See below for updates.

IF YOU BREAK YOUR BOOT0 PIN. DO NOT DM ME ASKING FOR HELP. THAT'S IT. YOU BREAK THAT PIN AND YOU CANT FLASH. YOUR CHIP IS STUCK WITH WHATEVER HWFLY PUT ON IT


Pre-requisites:

---

• Raspberry Pi Zero W
  • You may use another flasher if you desire.
• Pinout Diagram
• Modchip Diagram
• FULL_CHIP_STOCK.bin
• Modchip Diagram, find the PA9(TX) and the PA10(RX) pins on your modchip, and do the following:
  • Connect GPIO14(TX) on your Raspberry Pi Zero W to the PA10(RX) pin on your modchip.
  • Connect GPIO15(RX) on your Raspberry Pi Zero W to the PA9(TX) pin on your modchip.

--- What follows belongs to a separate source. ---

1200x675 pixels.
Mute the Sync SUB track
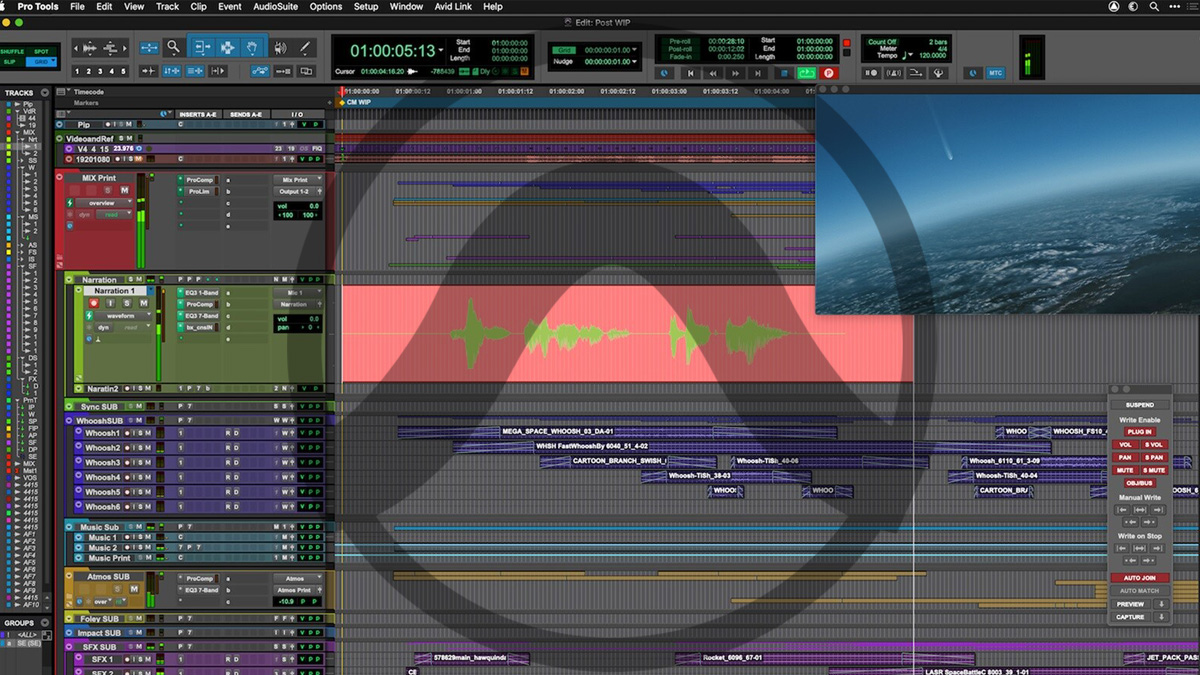[x=139, y=406]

1. Solder a wire to each of the following pinouts on the Raspberry Pi Zero W:
   • 3.3V
   • Ground
   • GPIO 14 (UART TX)
   • GPIO 15 (UART RX)
2. Do the following to prepare the modchip:
   1. Lift pin 44 (also known as BOOT0).
   2. You will need a way to power the chip, so you need to find two 3.3v points. It can be on a MOSFET, but it will differ based on the revision of the modchip.
   3. Connect Ground on your Raspberry Pi Zero W to the Ground pin on your modchip.
   4. Check the Modchip Diagram, find the PA9(TX) and the PA10(RX) pins on your modchip, and do the following:
      • Connect GPIO14(TX) on your Raspberry Pi Zero W to the PA10(RX) pin on your modchip.
      • Connect GPIO15(RX) on your Raspberry Pi Zero W to the PA9(TX) pin on your modchip.
3. Boot your Raspberry Pi Zero W and do the following:
   1. In the terminal, type the following command, and press enter:
      

      sudo nano /boot/config.txt

   2. Add the following line to the end of the file:
      

      dtoverlay=pi3-miniuart-bt

   3. Press CTRL + X to save and exit the editor.
   4. In the terminal, type the following command, and press enter:
      

      sudo nano /boot/cmdline.txt

   5. Remove the following line from the file:
      

      console=serial0,115200

   6. Press CTRL + X to save and exit the editor.
   7. Restart your Raspberry Pi with this command
      

      sudo /sbin/reboot

   8. In the terminal, type the following commands, and press enter after each command:
      
      

      git clone https://github.com/Pheeeeenom/stm32flash.git
      cd stm32flash
      sudo make install

4. Now you will flash the modchip.
   Note: This will remove read protection, and the modchip will wipe itself (that is what we want).
   1. In the terminal, type the following command, and press enter:
      

      stm32flash -k /dev/serial0

   2. Now to flash Spacecraft-NX Version 0.2.0, type the following, and press enter:
      

      stm32flash -v -w ./FULL_CHIP_STOCK.bin /dev/serial0

5. Once you're done flashing your modchip, remove the wiring from the modchip, and restore the 3.3v pin on the modchip to its original position.

Please post pictures of your work here to further the identification of the different board revisions!


UPDATE: So it seems like stitching the spacecraft bootloader and firmware together from the repo causes unstable glitching behaviors. For now, consistent glitching behavior works with this bootload/firmware combo. This is the original file on the OLED variant chip which has 0.2.0 spacecraft. As for glitching, I'll figure it out, give me some time...unless someone else wants to hop in and reverse the differences.

For now, this at least solves the 0.1.0 HWFLY gen 3 issue. More to come.

UPDATE 2: This is only going to work on some HWFLY chips. Older ones use higher protection than the new revisions that seem to use the QFN FPGA.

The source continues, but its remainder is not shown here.